A jornalista, doutora em Ciências da Comunicação pela Universidade de São Paulo e professora no Centro Universitário de União da Vitória (Uniuv), Angela Maria Farah, acredita que devemos usar a empatia para convencer as pessoas a não compartilharem informações duvidosas. “Só conseguiremos combater as notícias falsas e a desinformação ampliando o acesso das pessoas à informação correta e profissional. Em primeiro plano estão os profissionais da informação e os meios de comunicação que carregam uma responsabilidade enorme para passar as informações o mais corretamente possível. Também temos os professores e os profissionais que trabalham com o conhecimento de forma geral e que podem promover uma campanha para a exclusão das notícias falsas nas redes sociais, entre outros.
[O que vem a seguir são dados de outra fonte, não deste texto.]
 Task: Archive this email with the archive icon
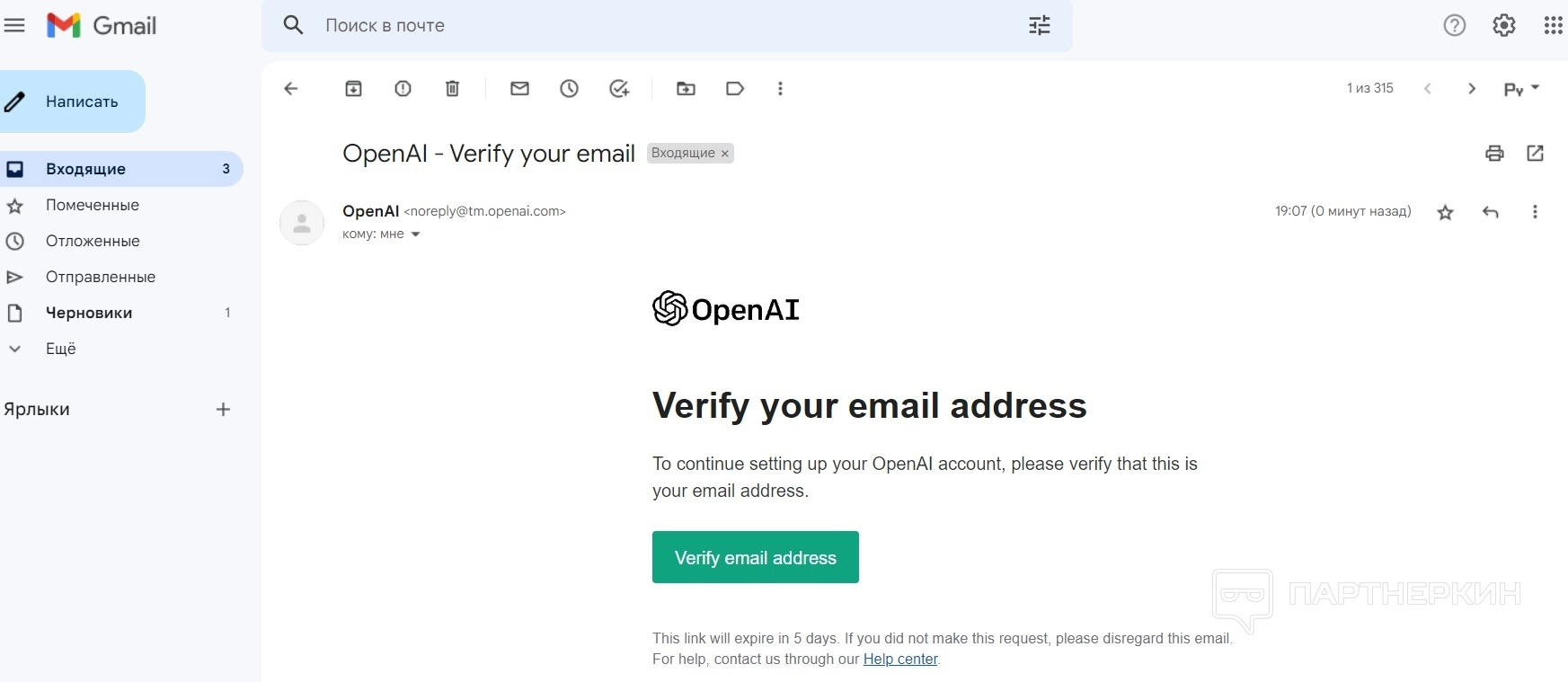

Temos que pedir para que não deixem as notícias falsas ficarem visíveis; devemos mostrar às pessoas que tal informação está errada e que pode prejudicar as pessoas, manipular os sentimentos e as ideologias delas, é isso que a notícia e a desinformação fazem. A educação é um caminho”, diz.

Boato sobre massacre em escolas gera medo no Vale do Iguaçu

Angela Maria Farah, doutora em Ciências da Comunicação pela Universidade de São Paulo e professora no Centro Universitário de União da Vitória (Uniuv). Foto: acervo O Comércio


Dicas para identificar Notícias Falsas*

Identificar uma notícia falsa não é uma tarefa fácil, porém, é crucial para que elas não sejam disseminadas em um fluxo de informações rápidas.
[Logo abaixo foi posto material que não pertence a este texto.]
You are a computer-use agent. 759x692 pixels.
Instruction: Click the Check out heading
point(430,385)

Um ponto a ser considerado e que sempre chama a atenção é o título. Focar exclusivamente nele pode tirar o contexto da matéria e até mesmo a data de sua publicação. Muitos textos utilizam clickbait, que é apenas para fisgar leitores e gerar acessos. Evite sempre este tipo de conteúdo e sempre leia o conteúdo das matérias. Ainda assim, desconfie de informações extremistas e com informações vagas.
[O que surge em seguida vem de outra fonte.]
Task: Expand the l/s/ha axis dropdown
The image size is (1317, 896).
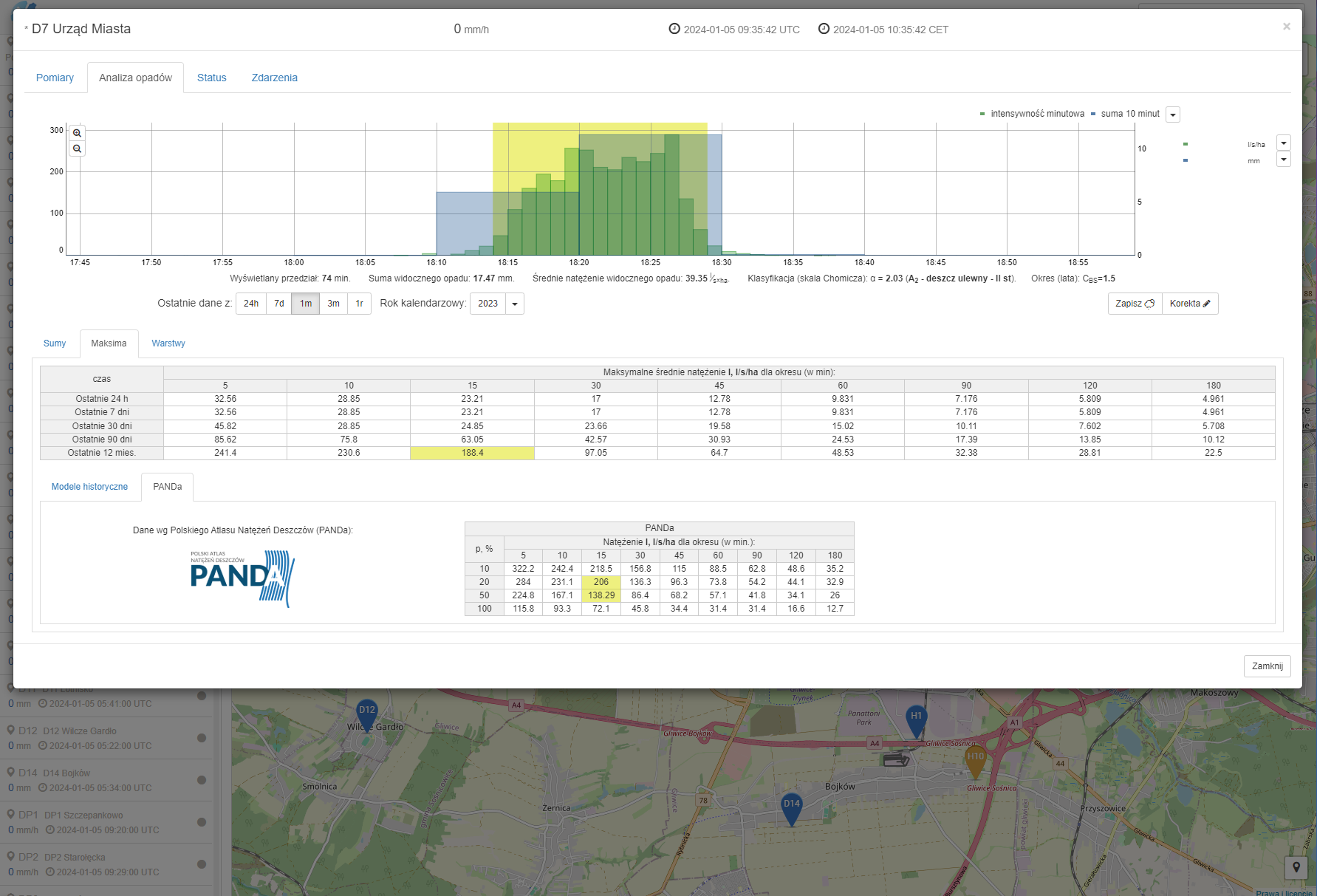Action: [1284, 143]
Informações bem escritas e claras acompanham fontes e confirmam a possibilidade de aquela notícia ser verdadeira. Ao verificar sempre se uma notícia foi publicada, comprove se ela pode ser acessada em diversos veículos de alta circulação e confiabilidade. Caso você compreenda inglês, verifique também se as informações internacionais foram publicadas por grandes veículos estrangeiros de grande influência.